A Philadelphia man was exonerated Monday after serving 17 years behind bars in connection with a 2006 murder.
David Sparks, 34, was expected to be freed from state prison in the hours after the decision, the District Attorney’s Office said.
He had been serving a life sentence without the possibility of parole after being convicted in 2008 of murdering 19-year-old Gary Hall in Nicetown.
But the DAO, arguing in favor of the exoneration, said prosecutors in the original case withheld police evidence from Sparks’s attorneys that implicated two other men in the killing.
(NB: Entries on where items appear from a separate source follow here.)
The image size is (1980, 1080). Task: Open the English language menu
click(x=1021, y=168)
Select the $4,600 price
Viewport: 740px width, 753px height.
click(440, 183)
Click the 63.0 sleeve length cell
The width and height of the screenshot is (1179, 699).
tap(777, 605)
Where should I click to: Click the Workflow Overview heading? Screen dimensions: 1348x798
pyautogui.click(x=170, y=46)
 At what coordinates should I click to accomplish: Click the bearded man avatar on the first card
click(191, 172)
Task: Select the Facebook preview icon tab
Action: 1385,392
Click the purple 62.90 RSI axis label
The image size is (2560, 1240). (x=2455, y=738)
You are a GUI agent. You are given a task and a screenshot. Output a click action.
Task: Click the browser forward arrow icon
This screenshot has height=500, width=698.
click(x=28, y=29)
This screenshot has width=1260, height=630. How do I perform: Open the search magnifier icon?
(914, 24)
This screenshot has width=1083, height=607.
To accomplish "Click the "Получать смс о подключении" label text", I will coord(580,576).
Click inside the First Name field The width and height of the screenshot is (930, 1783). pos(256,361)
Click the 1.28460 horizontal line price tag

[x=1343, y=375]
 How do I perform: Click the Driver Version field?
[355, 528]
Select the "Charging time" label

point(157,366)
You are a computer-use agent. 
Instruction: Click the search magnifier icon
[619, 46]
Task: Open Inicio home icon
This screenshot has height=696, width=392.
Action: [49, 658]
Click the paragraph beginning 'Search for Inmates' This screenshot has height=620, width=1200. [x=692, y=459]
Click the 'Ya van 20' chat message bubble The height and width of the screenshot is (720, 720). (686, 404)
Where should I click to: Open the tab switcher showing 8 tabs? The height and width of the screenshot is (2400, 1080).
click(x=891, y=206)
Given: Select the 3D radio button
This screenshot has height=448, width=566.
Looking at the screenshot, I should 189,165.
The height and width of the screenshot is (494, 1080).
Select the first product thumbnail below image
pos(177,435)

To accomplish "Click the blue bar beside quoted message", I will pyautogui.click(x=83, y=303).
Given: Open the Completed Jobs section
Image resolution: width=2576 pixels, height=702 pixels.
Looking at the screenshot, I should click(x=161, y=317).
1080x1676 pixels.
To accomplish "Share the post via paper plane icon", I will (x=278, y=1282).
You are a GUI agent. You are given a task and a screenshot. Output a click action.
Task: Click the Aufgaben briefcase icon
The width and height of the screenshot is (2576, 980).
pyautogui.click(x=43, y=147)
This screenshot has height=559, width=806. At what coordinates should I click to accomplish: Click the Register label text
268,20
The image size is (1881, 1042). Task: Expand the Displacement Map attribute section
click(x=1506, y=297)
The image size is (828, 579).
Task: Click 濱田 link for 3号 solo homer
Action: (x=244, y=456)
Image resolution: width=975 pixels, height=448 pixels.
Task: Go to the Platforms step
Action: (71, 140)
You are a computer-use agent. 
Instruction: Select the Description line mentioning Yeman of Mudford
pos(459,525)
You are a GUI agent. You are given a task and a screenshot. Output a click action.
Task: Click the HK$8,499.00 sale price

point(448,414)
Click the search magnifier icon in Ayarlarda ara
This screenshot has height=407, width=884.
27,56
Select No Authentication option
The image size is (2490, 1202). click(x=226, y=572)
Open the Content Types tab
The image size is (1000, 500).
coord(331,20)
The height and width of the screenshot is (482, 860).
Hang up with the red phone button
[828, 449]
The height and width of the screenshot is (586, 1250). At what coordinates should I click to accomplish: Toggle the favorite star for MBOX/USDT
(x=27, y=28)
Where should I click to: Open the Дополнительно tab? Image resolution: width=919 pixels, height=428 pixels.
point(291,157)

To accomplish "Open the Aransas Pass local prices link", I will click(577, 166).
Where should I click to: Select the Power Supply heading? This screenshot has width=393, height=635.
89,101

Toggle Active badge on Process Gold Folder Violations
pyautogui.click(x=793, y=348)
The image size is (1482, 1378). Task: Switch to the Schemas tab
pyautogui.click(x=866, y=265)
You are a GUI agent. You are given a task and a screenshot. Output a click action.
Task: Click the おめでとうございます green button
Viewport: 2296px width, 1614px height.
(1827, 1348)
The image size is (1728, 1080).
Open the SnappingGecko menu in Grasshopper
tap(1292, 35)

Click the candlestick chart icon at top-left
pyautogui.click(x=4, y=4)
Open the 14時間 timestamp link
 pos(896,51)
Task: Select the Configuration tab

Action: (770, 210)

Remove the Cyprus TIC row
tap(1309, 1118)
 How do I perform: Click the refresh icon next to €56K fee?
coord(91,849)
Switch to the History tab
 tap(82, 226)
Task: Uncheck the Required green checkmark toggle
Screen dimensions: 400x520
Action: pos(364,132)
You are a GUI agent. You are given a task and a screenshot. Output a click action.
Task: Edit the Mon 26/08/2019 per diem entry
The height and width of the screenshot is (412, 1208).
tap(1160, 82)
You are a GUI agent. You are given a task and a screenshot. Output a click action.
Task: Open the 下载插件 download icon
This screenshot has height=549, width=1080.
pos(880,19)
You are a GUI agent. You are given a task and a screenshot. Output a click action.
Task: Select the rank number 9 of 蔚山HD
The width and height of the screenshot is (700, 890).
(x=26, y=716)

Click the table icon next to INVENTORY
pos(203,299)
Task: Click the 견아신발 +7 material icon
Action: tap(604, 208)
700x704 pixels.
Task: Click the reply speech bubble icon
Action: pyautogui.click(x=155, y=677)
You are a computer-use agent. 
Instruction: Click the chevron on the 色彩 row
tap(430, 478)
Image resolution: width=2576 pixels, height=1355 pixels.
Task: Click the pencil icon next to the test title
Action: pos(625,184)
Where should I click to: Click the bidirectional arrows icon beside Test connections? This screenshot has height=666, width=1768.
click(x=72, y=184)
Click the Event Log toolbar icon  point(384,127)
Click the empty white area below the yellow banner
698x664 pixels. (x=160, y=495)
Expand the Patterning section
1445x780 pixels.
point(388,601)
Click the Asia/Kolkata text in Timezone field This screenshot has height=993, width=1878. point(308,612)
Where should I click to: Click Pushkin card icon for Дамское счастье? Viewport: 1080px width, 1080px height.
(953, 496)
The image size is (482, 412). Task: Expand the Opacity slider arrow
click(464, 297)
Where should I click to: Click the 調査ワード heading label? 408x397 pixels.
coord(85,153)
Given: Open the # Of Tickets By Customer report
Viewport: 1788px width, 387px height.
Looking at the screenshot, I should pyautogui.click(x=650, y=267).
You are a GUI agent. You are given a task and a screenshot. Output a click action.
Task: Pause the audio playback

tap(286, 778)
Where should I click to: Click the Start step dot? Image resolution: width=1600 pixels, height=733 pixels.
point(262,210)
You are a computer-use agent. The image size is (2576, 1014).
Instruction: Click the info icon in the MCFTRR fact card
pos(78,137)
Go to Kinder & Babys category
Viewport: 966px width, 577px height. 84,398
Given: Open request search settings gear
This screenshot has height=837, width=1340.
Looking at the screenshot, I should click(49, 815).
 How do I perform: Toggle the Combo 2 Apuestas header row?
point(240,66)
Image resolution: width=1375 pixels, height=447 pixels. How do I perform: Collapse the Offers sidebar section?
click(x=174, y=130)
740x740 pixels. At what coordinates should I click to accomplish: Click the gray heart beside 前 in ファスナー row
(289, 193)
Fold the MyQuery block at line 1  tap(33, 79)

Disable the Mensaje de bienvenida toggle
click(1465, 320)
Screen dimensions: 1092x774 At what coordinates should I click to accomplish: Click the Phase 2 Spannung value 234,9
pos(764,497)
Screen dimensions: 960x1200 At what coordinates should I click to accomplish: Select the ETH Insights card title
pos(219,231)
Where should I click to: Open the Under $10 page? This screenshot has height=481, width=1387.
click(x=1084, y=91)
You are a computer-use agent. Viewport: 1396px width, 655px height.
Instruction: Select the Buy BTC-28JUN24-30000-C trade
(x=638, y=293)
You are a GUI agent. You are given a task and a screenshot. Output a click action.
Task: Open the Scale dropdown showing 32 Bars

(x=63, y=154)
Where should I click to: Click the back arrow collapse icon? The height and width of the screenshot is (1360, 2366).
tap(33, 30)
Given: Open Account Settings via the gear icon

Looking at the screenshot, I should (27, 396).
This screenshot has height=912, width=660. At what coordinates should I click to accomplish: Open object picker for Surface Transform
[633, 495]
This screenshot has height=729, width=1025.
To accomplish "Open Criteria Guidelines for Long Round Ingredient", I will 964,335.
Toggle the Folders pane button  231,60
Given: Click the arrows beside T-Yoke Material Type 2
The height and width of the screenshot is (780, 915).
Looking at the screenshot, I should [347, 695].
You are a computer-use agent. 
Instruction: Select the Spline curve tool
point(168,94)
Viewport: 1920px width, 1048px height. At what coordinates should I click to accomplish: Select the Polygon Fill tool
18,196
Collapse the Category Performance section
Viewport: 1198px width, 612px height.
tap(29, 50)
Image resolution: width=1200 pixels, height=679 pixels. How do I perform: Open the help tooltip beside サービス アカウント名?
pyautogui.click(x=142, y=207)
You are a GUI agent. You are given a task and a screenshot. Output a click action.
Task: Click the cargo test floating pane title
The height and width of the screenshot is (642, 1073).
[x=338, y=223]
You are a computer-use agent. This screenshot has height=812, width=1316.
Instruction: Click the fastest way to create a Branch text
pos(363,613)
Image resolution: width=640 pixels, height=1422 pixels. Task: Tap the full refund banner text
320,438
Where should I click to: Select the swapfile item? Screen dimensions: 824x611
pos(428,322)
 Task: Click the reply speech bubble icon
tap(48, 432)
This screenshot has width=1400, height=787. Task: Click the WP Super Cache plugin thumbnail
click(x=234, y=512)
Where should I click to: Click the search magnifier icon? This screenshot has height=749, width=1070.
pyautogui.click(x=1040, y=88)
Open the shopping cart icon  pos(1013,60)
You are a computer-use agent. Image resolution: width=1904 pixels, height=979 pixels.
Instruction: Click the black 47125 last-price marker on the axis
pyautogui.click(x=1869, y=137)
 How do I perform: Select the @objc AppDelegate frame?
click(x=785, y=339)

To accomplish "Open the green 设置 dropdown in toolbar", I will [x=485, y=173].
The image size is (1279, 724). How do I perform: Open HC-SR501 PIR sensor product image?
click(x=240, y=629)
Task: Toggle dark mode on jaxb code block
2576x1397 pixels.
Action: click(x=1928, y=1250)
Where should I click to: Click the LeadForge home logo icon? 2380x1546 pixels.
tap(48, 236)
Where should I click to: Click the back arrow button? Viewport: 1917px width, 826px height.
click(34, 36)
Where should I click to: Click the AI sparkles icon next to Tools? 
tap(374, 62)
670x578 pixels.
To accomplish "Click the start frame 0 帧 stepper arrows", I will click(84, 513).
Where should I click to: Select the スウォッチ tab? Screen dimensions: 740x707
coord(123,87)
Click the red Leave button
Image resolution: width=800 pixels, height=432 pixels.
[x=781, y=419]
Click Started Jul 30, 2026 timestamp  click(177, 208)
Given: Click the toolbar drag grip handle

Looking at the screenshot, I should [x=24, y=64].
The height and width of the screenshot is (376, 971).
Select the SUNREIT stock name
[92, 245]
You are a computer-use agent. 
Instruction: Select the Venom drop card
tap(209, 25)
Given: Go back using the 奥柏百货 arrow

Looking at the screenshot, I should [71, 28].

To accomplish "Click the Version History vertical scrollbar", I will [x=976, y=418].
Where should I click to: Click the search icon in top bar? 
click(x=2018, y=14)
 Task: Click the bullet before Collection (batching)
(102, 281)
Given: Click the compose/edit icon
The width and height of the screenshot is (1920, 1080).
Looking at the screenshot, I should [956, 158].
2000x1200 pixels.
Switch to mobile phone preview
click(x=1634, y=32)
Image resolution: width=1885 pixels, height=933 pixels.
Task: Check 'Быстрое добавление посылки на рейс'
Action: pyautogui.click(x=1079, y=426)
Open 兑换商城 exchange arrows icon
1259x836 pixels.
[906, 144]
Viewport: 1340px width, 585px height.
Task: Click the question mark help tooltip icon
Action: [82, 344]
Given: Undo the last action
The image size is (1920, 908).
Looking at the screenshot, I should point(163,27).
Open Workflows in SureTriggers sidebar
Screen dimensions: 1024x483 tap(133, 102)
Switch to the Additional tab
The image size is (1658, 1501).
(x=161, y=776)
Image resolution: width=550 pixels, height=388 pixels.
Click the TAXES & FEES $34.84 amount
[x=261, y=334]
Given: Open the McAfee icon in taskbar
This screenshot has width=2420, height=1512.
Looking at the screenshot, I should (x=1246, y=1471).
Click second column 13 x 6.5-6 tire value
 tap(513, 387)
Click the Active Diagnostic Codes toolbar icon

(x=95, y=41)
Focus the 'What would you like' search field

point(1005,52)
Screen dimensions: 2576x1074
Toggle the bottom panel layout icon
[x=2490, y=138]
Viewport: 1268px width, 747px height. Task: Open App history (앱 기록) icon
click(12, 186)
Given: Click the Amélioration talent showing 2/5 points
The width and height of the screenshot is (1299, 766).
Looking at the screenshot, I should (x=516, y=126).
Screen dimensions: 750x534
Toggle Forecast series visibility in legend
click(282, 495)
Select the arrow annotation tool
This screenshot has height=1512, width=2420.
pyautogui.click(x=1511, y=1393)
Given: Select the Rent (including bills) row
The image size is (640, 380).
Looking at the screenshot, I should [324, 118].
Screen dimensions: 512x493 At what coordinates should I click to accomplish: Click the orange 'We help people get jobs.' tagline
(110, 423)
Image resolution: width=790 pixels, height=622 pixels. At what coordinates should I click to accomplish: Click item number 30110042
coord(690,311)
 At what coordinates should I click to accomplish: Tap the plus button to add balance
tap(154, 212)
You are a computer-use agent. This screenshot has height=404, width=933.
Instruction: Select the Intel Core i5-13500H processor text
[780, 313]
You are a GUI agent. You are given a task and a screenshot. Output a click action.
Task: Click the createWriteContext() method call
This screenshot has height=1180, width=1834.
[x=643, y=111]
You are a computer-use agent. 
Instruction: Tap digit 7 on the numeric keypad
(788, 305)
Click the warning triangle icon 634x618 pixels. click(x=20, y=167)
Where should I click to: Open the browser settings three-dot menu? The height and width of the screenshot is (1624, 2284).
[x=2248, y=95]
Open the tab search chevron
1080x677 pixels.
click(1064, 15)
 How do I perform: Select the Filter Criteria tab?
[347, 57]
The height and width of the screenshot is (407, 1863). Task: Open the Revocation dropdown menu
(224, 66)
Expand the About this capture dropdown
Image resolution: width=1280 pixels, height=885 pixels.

Court of Common Pleas Court Judge Scott DiClaudio agreed to vacate the sentence.
Hall was fatally shot in September 2006 on the 1700 block of Wingohocking Street, according to court records. Officers apprehended Sparks, then 16, nearby for a curfew violation, and he has been incarcerated ever since.
Homicide detectives suppressed witness statements pointing to Ivan Simmons and his brother, identified in a 2018 Inquirer article as Marquise Lawrence, as the shooters, according to the DAO.
Ballistic evidence also linked the gun used in Hall’s murder to the fatal shooting of Larres Curry, who was gunned down a block away a few days prior, prosecutors said. Police believed Simmons and Lawrence to be suspects in Curry’s death.
None of that information was shared during Sparks’s initial trial, and Simmons was shot and killed in December 2016, the DAO said.
Some who witnessed Hall’s homicide told investigators that another man, Nick Walker, was also present during the shooting. Police did not interview Walker, but he discussed the crime while confessing to his role in a 2017 quadruple shooting, prosecutors said.
“This happened right after Ivan killed Gary,” Walker said, according to the DAO. “Money was on my head because I would hang with Ivan.”
The evidence against Sparks relied on inconsistent testimony from two witnesses, who were 14 and 16 years old at the time of the killing, the DAO said. In the years since the 2008 trials, one of the witnesses recanted her testimony, according to prosecutors.
Sparks’s case was profiled in a detailed Inquirer article two years ago, highlighting the plight of juvenile lifers who continue to fight their convictions.
The U.S. Supreme Court ruled that sentencing a minor to life-without-parole was unconstitutional and, in 2016, ordered that juvenile lifers already incarcerated be resentenced. However, that relief did not apply to those still claiming innocence, the report said.